Your goal:
In the rows below, replace every "Open" with "Show" and keep everything else the same.
START The input
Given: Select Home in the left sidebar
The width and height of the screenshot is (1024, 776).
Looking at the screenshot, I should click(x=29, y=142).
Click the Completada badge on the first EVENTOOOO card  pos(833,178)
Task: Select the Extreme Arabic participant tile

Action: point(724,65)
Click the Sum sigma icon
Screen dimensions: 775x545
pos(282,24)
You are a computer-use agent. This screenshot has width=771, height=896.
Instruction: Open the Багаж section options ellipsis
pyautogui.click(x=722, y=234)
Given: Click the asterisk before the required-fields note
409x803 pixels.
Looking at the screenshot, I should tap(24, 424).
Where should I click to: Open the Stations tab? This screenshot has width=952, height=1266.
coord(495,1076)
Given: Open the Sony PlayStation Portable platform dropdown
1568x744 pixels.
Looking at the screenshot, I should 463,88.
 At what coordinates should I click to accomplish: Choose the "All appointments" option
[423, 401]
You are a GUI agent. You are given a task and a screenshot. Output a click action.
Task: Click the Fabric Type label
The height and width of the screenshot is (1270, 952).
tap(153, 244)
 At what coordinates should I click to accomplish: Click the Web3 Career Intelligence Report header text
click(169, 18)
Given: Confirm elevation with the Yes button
END The input
Exercise response:
Given: Select Home in the left sidebar
The width and height of the screenshot is (1024, 776).
Looking at the screenshot, I should click(x=29, y=142).
Click the Completada badge on the first EVENTOOOO card  pos(833,178)
Task: Select the Extreme Arabic participant tile

Action: point(724,65)
Click the Sum sigma icon
Screen dimensions: 775x545
pos(282,24)
You are a computer-use agent. This screenshot has width=771, height=896.
Instruction: Show the Багаж section options ellipsis
pyautogui.click(x=722, y=234)
Given: Click the asterisk before the required-fields note
409x803 pixels.
Looking at the screenshot, I should tap(24, 424).
Where should I click to: Show the Stations tab? This screenshot has width=952, height=1266.
coord(495,1076)
Given: Show the Sony PlayStation Portable platform dropdown
1568x744 pixels.
Looking at the screenshot, I should 463,88.
 At what coordinates should I click to accomplish: Choose the "All appointments" option
[423, 401]
You are a GUI agent. You are given a task and a screenshot. Output a click action.
Task: Click the Fabric Type label
The height and width of the screenshot is (1270, 952).
tap(153, 244)
 At what coordinates should I click to accomplish: Click the Web3 Career Intelligence Report header text
click(169, 18)
Given: Confirm elevation with the Yes button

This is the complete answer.